Caritas Ambrosiana e Ufficio missionario della Diocesi propongono per la Quaresima tre progetti di solidarietà in Paesi diversi che parrocchie, associazioni, gruppi e movimenti possono sostenere attraverso raccolte fondi, iniziative e incontri. Per le donazioni: ccp 34565200 intestato a Caritas Ambrosiana (specificare nella clausola il titolo del progetto); altre modalità su www.caritasambrosiana.it e www.chiesadimilano.it/missionario.
 

ALGERIA
Il progetto “Ago e filo per la parità” si svolge ad Algeri e coinvolge le donne. Lo scopo è infatti quello di promuovere il ruolo della donna attraverso la formazione professionale. Il tasso di disoccupazione femminile è il doppio di quello maschile e l’analfabetismo riguarda ancora il 30% della popolazione femminile adulta. Con questo progetto si sosterrà la Caritas Algeria per organizzare corsi di formazione per tessitrici, ricamatrici e sarte in 13 centri promuovendo l’artigianato nelle diocesi di Algeri, Orano e Gardaia. Sono coinvolte più di 1000 donne che producono manufatti soprattutto per se stesse e per le loro famiglie, destinando alla vendita solo una parte. Nella sede Caritas di Algeri è stato allestito uno spazio espositivo per promuovere la vendita delle creazioni. Costo del progetto: 20 mila euro.
 

ZAMBIA
Il progetto “Il posto giusto” si svolge a Lusaka per offrire ai ragazzi un luogo di aggregazione. Nel compound di Kanyama, alla periferia ovest della capitale, sorge la parrocchia St. Maurice di recente costituzione dove operano due missionari fidei donum della Diocesi di Milano. La situazione dei più giovani è difficile: sono abbandonati a se stessi e a rischio sulla strada (alcool, piccola delinquenza…).
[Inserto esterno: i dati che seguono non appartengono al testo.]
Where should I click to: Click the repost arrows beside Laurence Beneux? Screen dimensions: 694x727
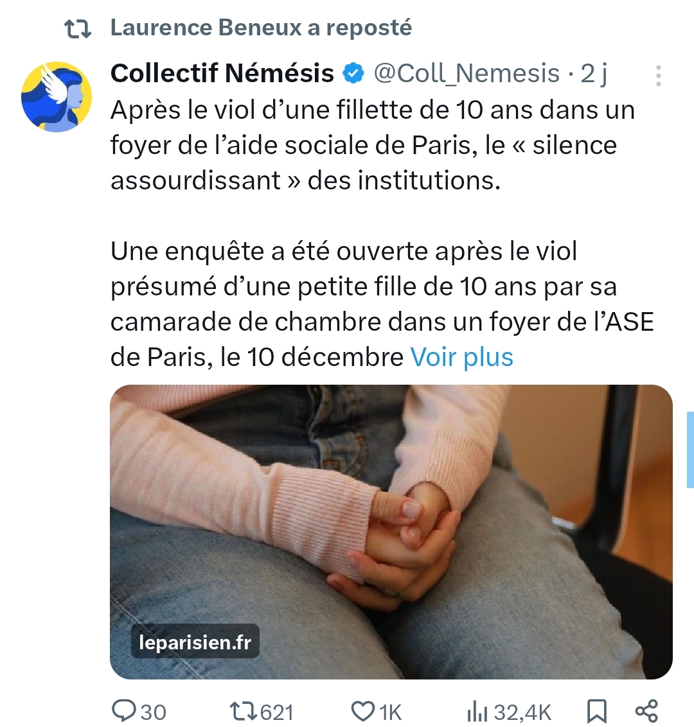point(78,29)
La parrocchia oltre all’accompagnamento e alla formazione cristiana, vuole creare un centro di aggregazione che offra spazi di incontro, per studiare, una piccola biblioteca, un servizio di doposcuola, un internet-point. Costo del progetto: 25 mila euro.
 

SERBIA
Il progetto “Aggiungi un posto a tavola” si svolge a Niš ed è rivolto ai senza tetto, persone gravemente emarginate e con disagio mentale. Nella città a sud della Serbia (200 mila abitanti) esiste una mensa pubblica comunale, che serve oltre 5 mila pasti al giorno, ma è vicina alla chiusura per mancanza di fondi. Inoltre, a causa della separazione dei sistemi sociale e sanitario, ora le persone con disturbi mentali non hanno più accesso alla mensa. Con il progetto, oltre a sostenere la mensa popolare, si intende aprire un piccolo Centro diurno, gestito dagli operatori della Caritas serba (supportati da esperti italiani), per contrastare l’esclusione sociale dei pazienti psichiatrici. Costo del progetto: 20 mila euro.